Myth 4: Liquid staking rewards are lower than traditional staking
Staking rewards on Ethereum are programmatically determined by the performance of the validators on which the ETH is staked, in accordance with the Ethereum protocol’s consensus mechanism—not based on the staking solution used to participate. Therefore, tokens staked in the traditional manner can earn estimated staking reward rates both higher and lower than those staked through a liquid staking protocol.
Liquid Collective includes a broad and distributed active set of enterprise-grade Node Operators, including Coinbase, Figment, Staked, and Blockdaemon, with great track records of operating performant validator infrastructure. Liquid Collective is also the first liquid staking protocol to introduce service level agreements for baseline Node Operator performance. Under these SLAs, Liquid Collective’s Node Operators are required to perform in the top 50th (-1σ) percentile of all ETH staking providers that operate 100+ nodes, based on deterministic performance on the consensus layer. Once fully implemented, failure to comply with the SLAs will result in Node Operators reimbursing the Liquid Collective protocol for missed reward opportunities.

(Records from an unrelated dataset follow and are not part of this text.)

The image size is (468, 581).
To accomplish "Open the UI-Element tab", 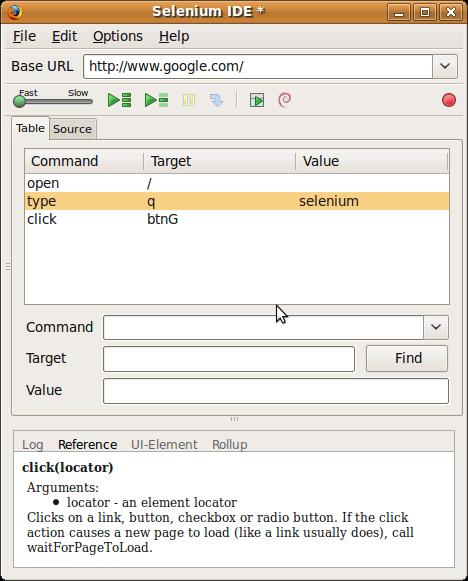I will (164, 444).
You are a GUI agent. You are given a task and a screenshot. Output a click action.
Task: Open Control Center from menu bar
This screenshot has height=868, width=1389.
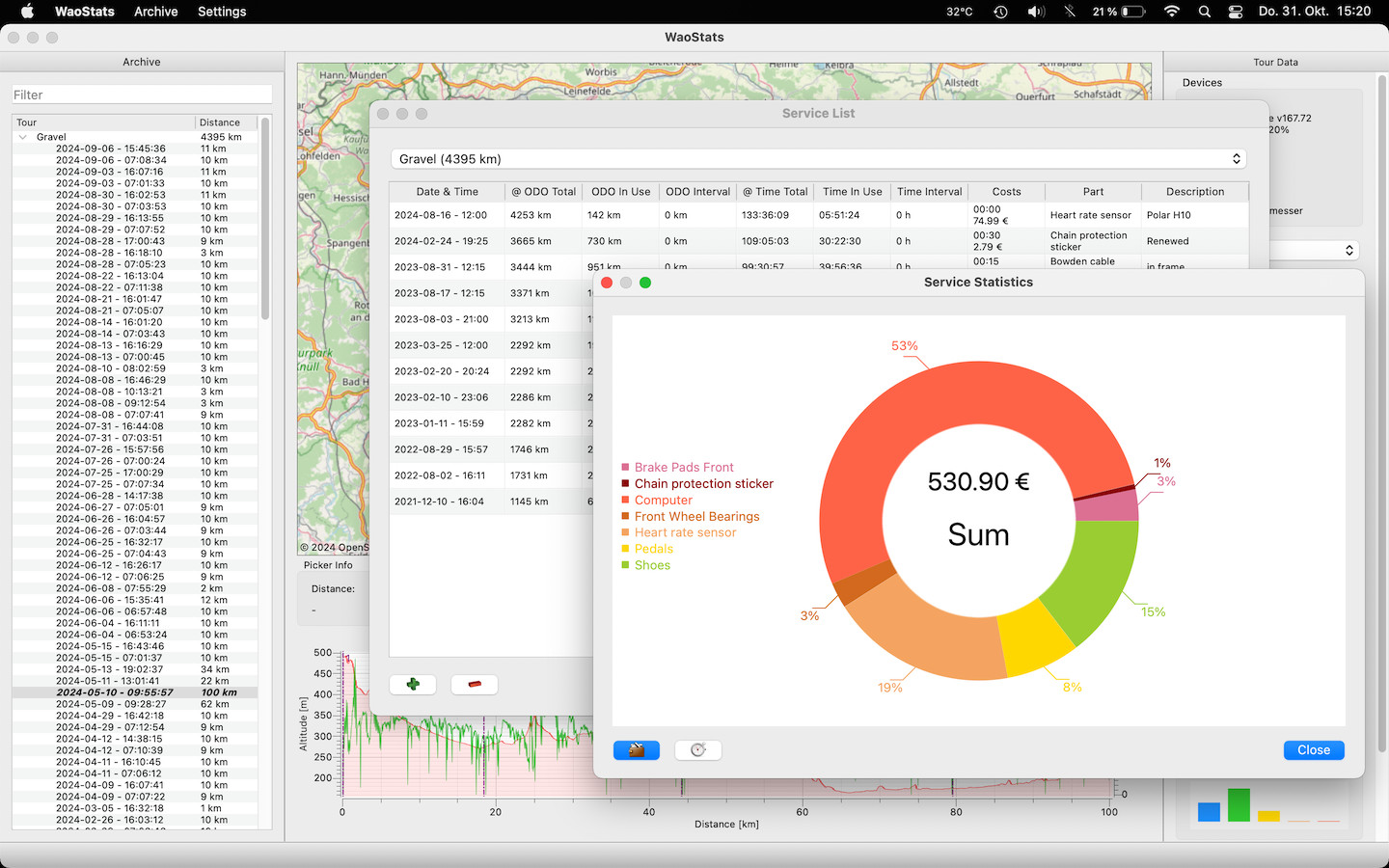click(1236, 12)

In addition, with Liquid Collective, ETH network rewards received are staked automatically on a daily basis.
Learn more about how auto-staking of ETH network rewards helps make staking participation more efficient in our post, Unlock the power of ETH liquid staking with Liquid Collective.’

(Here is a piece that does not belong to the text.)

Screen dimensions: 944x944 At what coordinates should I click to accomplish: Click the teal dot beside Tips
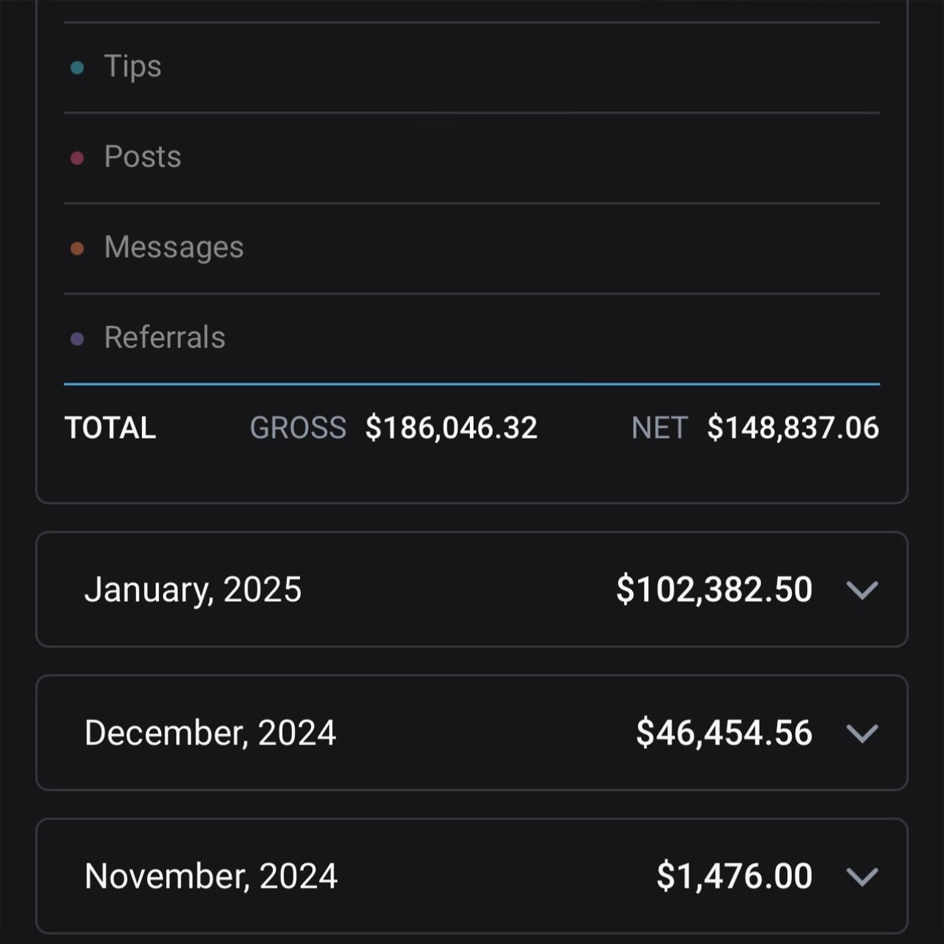point(77,68)
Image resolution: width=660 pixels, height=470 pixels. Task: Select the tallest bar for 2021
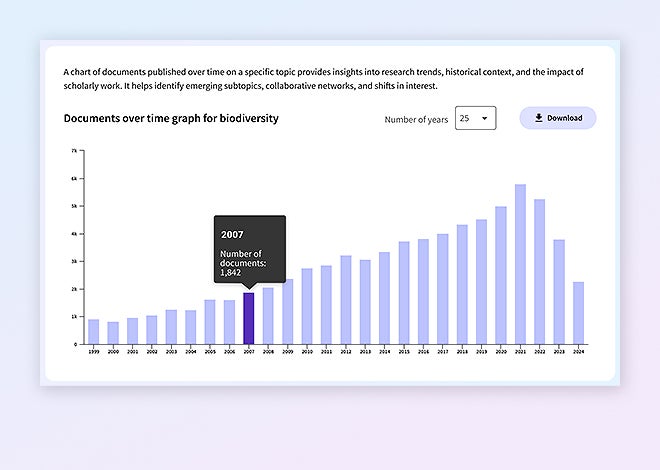click(x=520, y=264)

Myth 5: The value of LsETH is pegged 1:1 to ETH
The conversion rate of LsETH to ETH is not a pegged amount; LsETH represents more than just ownership of the original staked ETH. LsETH can be redeemed for ETH at a dynamic value that reflects the accrued ETH network rewards plus the original ETH amount, adjusted for fees and penalties.

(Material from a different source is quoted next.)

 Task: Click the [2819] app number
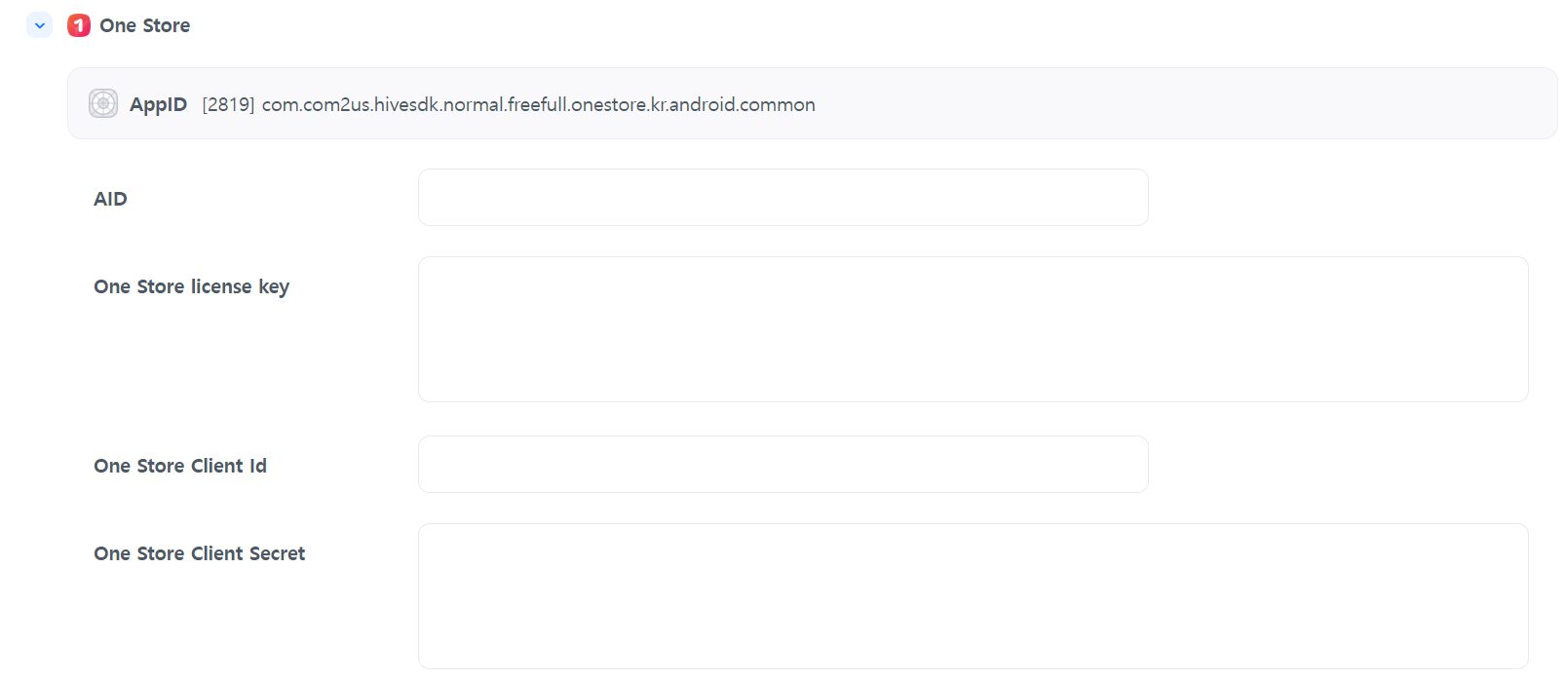pyautogui.click(x=228, y=104)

Unlike with the aToken model used by stETH and others, which includes a “peg” to ensure that the aToken remains a 1:1 equivalent with ETH, nothing new is minted to an LsETH holder’s wallet when they receive ETH network rewards. Instead, LsETH’s conversion rate increases over time to represent the ETH network rewards received. This introduces efficiencies such as improved composability and simplified rewards management. cTokens could also have potential tax advantages, as the increase in token value may be considered capital gains rather than ordinary income.
Learn more about LsETH’s conversion rate, the cToken model, how it compares to the aToken model, and the benefits of Ethereum’s cToken design, in our post, ‘Why isn’t LsETH pegged to the value of ETH?’
Myth 6: Liquid staking is only for advanced users
If you can stake, you can liquid stake. Liquid staking is just a software innovation that enables users to stake directly on a proof of stake network such as Ethereum, with a liquid staking token (LST) programmatically minted by the protocol to evidence ownership of the staked token and to provide access to liquidity.
In both cases, stakers choose an amount of ETH to stake, and sign a transaction to facilitate the deposit of that ETH to Etheruem’s Deposit Contract, where it activates a validator node. With liquid staking, stakers automatically receive a new set of tokens back to their wallet (their LST). The LST can then be used as any token on Ethereum, they can be traded, participate in DeFi, or redeemed to withdraw the underlying staked ETH.